Oral Cancer

ADRF-OralCancer-teaser.jpg

The following research articles have been fully or partially funded by the ADRF.


Assessment and validation of a diagnostic scale, oral care protocol, the prevention and treatment of oral mucositis in a paediatric population receiving cancer therapy.

 
Dr Gabrielle Allen, Associate Professor Tom Revesz, Professor Richard Logan, Professor Dorothy Keefe, Associate Professor Sam Gue

Cancer remains prevalent affecting 1 in 500 children. Increased survival has come with increased complications of therapy. One complications is oral mucositis; painful inflammation/ulceration of the oral mucosa.

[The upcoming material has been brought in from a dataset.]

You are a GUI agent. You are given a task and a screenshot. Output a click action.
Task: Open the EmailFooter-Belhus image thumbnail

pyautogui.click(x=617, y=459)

Information was collected from assessment of the oral cavity of children admitted and receiving cancer therapy. Oral mucositis occurred among 42.5% of inpatients. It was related to the cancer diagnosis, the type and day of chemotherapy regimen and the haematological status of the children. The length of admission was related to the severity of mucositis. 
 

Progression from dysplasia to cancer

 

M. Jessri, A Dalley, C.S Farah 

Oral cancer is frequently diagnosed at a late stage which limits patient care. Many oral cancers first present as pre-cancerous lesions, but not all will transform into cancer. We extracted DNA from two groups of oral lesion samples; those that did and did not turn into cancer. We then compared DNA from the two groups and found that they had different patterns of mutations. Lesions that turned into cancer frequently showed changes that could stop the DNA damage repair system in cells working properly. This result can be used to identify which oral lesions are more likely to transform to cancer. 

 

Genomic alterations of young patients with oral cancer

 
M. Jessri, A Dalley, C.S Farah 
Traditional risk factors for oral cancer include smoking, alcohol and age however oral cancer is also being identified in younger patients without these risk factors. We isolated DNA from oral cancer samples from younger and older patients and compared the pattern of mutations. Oral cancers from young patients frequently showed changes that could stop the DNA damage repair system in cells working properly. In the future this could help target treatment for young patients with oral cancer.
 
 

The effect of immune genetic variants on chemotherapy-induced gastrointestinal toxicity (CIGT) risk in patients receiving 5-fluorouracil


S.K. Korver, I.A. Ball, R,J. Gibson, R.M. Logan, C.S. Karapetis, D.M. Keefe, J.M. Bowen, J.K Coller

Chemotherapy toxicity impacts on quality of life and can impede therapy to cause poorer
long-term outcomes. This toxicity is due to increased inflammation in the gut but can’t be predicted before therapy. Our pilot study investigated markers of inflammation in people who had previously received chemotherapy. We observed a difference in inflammation in people who had different genetics, however, there was no overall difference between people who had no / mild toxicity versus those with severe toxicity. Hence our inflammation test can’t currently be used to predict toxicity risk.
 

 

The effect of matriptase on lymph node mast cell accumulation after UV irradiation

 
Simon Basha, Nur Hassan
Matriptase is a protein which is overexpressed in oral cancer. Mast cells are cells of the immune system. However, and a growing body of evidence implicates mast cells in cancer progression. In oral and skin cancers, mast cells appear to play a crucial role in suppressing the immune system after UV exposure. A key step in this process of immune suppression is the accumulation of mast cells in the skin and subsequent trafficking to local lymph nodes.
 
We investigated whether matriptase influences the accumulation of mast cells in lymph nodes following UV exposure. We found a trend suggesting that lack of matriptase impairs mast cell trafficking to lymph nodes after UV exposure. The results were not statistically significant, although the statistical power of the study was low due to sample size.